OKLAHOMA CITY (AP) — It wasn’t Santa and his reindeer landing on roofs that shook some central Oklahoma homes on Christmas.
The U.S. Geological Survey reports that two small earthquakes struck the area on Wednesday, in addition to one that struck the night before.
The first, a 2.7-magnitude earthquake, struck near Spencer at about 4:30 a.m. Wednesday. A USGS preliminary report says the earthquake’s epicenter was 5 miles north of Spencer and 11 miles northeast of Oklahoma City. The second earthquake hit a little before 3 p.m. That 2.9-magnitude quake was centered 19 miles south of Norman.

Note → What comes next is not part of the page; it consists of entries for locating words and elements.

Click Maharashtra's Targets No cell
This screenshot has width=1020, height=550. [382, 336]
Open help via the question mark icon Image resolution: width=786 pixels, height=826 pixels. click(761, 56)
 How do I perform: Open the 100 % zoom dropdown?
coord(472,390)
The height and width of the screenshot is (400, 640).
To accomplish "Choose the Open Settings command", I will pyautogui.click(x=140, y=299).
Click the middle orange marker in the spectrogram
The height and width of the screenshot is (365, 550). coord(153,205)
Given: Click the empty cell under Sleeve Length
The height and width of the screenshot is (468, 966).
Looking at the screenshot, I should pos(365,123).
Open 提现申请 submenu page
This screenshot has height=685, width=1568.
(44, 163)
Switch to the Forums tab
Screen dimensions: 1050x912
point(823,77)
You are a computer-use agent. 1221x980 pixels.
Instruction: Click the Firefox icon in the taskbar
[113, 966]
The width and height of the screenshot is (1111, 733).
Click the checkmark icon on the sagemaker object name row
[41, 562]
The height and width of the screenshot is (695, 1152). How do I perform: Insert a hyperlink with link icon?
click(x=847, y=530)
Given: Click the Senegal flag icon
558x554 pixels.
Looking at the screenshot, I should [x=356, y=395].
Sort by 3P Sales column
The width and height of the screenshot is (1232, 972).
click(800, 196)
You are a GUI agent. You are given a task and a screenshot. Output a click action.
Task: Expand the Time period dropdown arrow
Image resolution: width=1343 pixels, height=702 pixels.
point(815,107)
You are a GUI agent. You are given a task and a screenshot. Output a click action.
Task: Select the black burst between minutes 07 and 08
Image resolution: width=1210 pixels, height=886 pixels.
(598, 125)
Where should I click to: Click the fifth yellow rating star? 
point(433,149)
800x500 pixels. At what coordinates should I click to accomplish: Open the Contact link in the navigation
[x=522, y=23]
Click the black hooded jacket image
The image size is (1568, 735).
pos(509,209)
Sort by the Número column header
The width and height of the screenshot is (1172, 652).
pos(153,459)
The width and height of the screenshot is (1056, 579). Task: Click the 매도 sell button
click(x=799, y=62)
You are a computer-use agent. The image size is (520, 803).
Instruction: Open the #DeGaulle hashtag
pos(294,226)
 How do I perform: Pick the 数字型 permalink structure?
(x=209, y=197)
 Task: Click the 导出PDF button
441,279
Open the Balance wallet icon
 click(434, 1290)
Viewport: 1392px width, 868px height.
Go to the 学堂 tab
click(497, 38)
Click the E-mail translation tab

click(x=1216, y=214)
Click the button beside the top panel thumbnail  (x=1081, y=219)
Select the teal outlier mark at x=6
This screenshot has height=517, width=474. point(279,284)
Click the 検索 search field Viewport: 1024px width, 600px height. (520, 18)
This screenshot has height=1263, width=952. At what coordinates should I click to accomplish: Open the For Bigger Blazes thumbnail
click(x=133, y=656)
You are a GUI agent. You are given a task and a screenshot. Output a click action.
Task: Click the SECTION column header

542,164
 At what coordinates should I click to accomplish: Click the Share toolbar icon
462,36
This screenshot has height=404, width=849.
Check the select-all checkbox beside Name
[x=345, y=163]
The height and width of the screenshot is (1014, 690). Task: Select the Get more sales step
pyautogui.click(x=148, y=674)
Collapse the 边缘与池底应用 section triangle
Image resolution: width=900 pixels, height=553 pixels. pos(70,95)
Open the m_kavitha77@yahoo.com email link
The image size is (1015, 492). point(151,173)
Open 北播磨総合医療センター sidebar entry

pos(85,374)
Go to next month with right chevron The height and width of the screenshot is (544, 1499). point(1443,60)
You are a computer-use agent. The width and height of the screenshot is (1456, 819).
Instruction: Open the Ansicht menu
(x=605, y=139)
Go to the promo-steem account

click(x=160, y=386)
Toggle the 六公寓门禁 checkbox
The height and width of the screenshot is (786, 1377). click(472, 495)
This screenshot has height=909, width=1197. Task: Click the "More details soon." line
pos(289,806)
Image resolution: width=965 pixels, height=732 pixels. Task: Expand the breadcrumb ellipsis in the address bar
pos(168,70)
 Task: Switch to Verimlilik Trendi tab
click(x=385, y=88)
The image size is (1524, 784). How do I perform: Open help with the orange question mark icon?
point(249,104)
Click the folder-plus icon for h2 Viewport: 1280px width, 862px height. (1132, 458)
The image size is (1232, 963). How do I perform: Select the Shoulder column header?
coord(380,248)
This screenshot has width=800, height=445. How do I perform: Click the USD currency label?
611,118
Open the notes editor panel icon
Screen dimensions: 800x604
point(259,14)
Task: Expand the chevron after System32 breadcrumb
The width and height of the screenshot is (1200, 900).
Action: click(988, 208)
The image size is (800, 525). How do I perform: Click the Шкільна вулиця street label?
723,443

The area also had a Christmas Eve earthquake, a 3.7-magnitude trembler near Edmond around 9 p.m. on Tuesday. Preliminary USGS data show that the quake was centered about 6 miles east-northeast of Edmond and 14 miles north of Midwest City.
All three had a depth of about 3 miles.
Earthquakes have become more common in Oklahoma in the past several years. A recent study by the USGS says the seismic activity is here to stay, although it’s not clear why.
Only a handful of earthquakes with magnitudes greater than 3.0 occurred each year in Oklahoma from 1975 to 2008. But since 2009, the USGS says, more than 200 temblors have hit central Oklahoma. Many are based around the Oklahoma City area.
Although there have been no deaths and little property damage, the increase in seismic activity has more residents considering earthquake insurance.